▶ **Problem details**:
In the toothbrushing text, substitute "doctor" for "dentist" and give the passage from "Clare started brushing" up to and including "THEM IMITATE YOU.".

▶ **Provided text**:

________________________

2. STICK TO YOUR ROUTINE.
Getting kids to start brushing their teeth can be difficult, but if you can make it a part of their everyday routine, they’ll get so used to the idea you won’t even have to ask anymore. That’s what happened with Alecia:
“Make it a routine. No matter what, they brush their teeth in the morning and in the evening. It’s just what we do. They go pee, they brush their teeth, then we read a book. It’s part of the habit and routine, so now, they don’t even question it. Beyond that, we sometimes brush our teeth during the day just for the heck of it (before we go out, or if we eat something “stinky” like cheese!).”
Clare started brushing her children’s teeth early more to get them used to the idea than for oral hygiene:
“I was told by my dentist that the main point of brushing teeth at this age is to get the babies used to it and make it fun. If they don’t get all the teeth brushed “properly” not to worry (my LO has 24 teeth already!) but to familiarize her with the brush and taste.”
3. LET THEM IMITATE YOU.
Children are hardwired to imitate their parents. If they see you brushing your teeth, you might not even have to force them to do it. They’ll want to start so they can be just like you. Heather got her daughter started by showing her how she brushed her own teeth:
“I brush my teeth at the same time, and while I’m doing that I let her take control of her toothbrush. She likes to do what I do so that works to keep her happy so I can get in there and do the proper job after.”

________________________

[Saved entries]
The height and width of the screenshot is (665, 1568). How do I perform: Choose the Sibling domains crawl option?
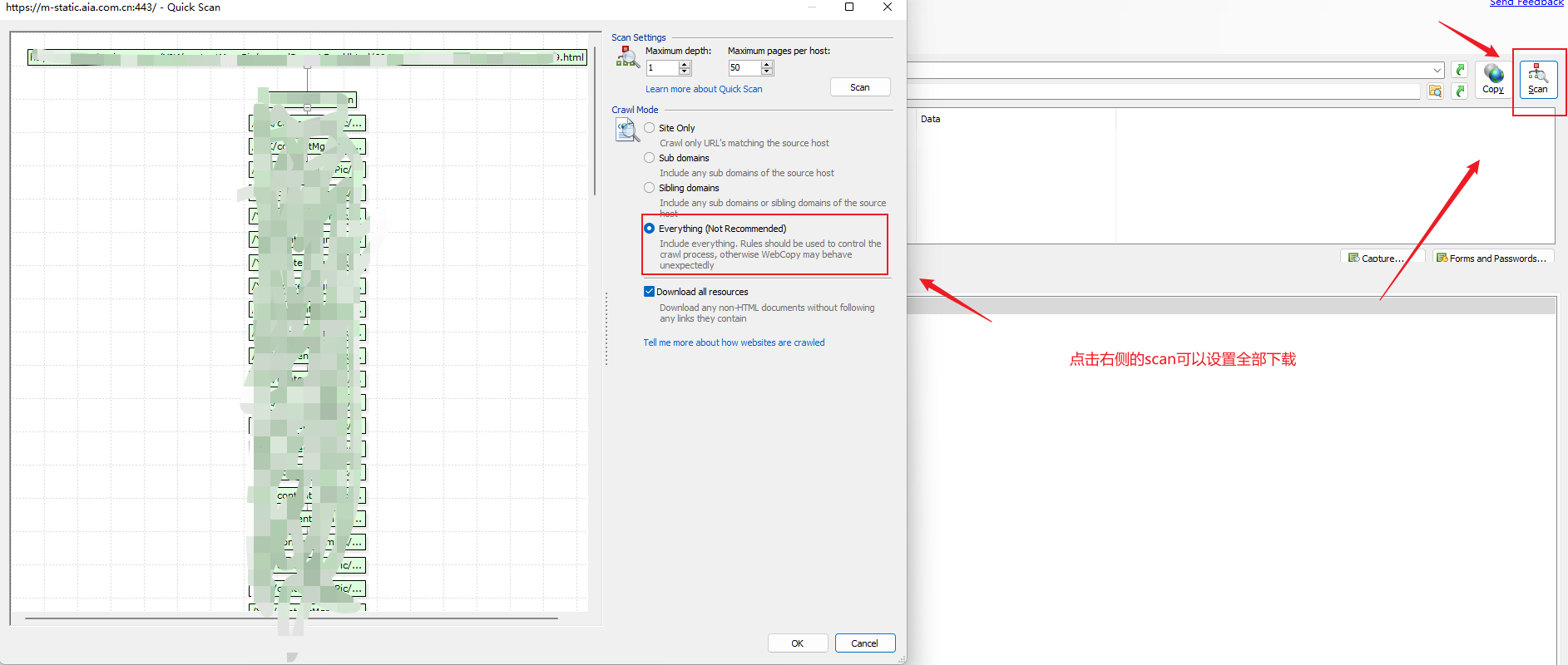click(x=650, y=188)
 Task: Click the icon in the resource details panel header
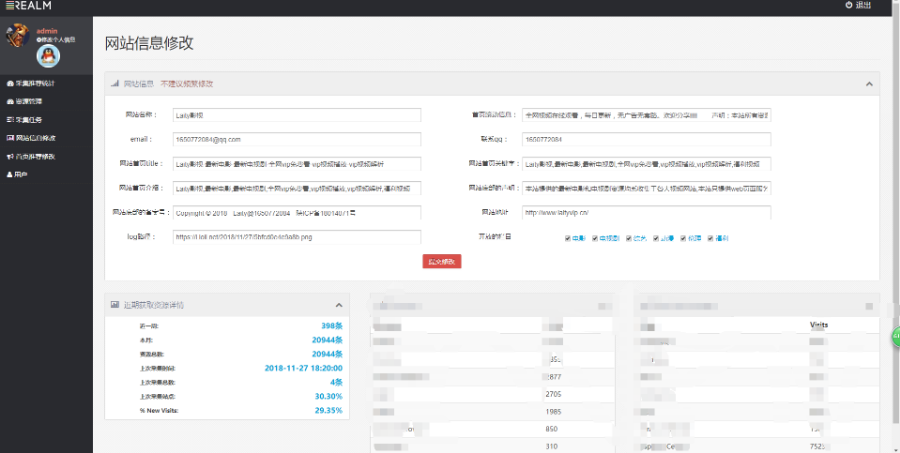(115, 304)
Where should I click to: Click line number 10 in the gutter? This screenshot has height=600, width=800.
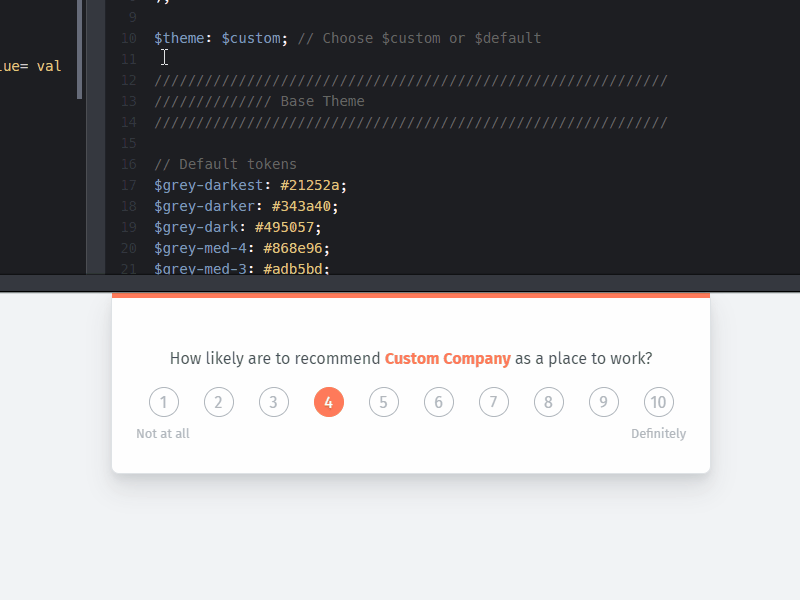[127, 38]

________________________

▶ **Exercise response**:
Clare started brushing her children’s teeth early more to get them used to the idea than for oral hygiene:
“I was told by my doctor that the main point of brushing teeth at this age is to get the babies used to it and make it fun. If they don’t get all the teeth brushed “properly” not to worry (my LO has 24 teeth already!) but to familiarize her with the brush and taste.”
3. LET THEM IMITATE YOU.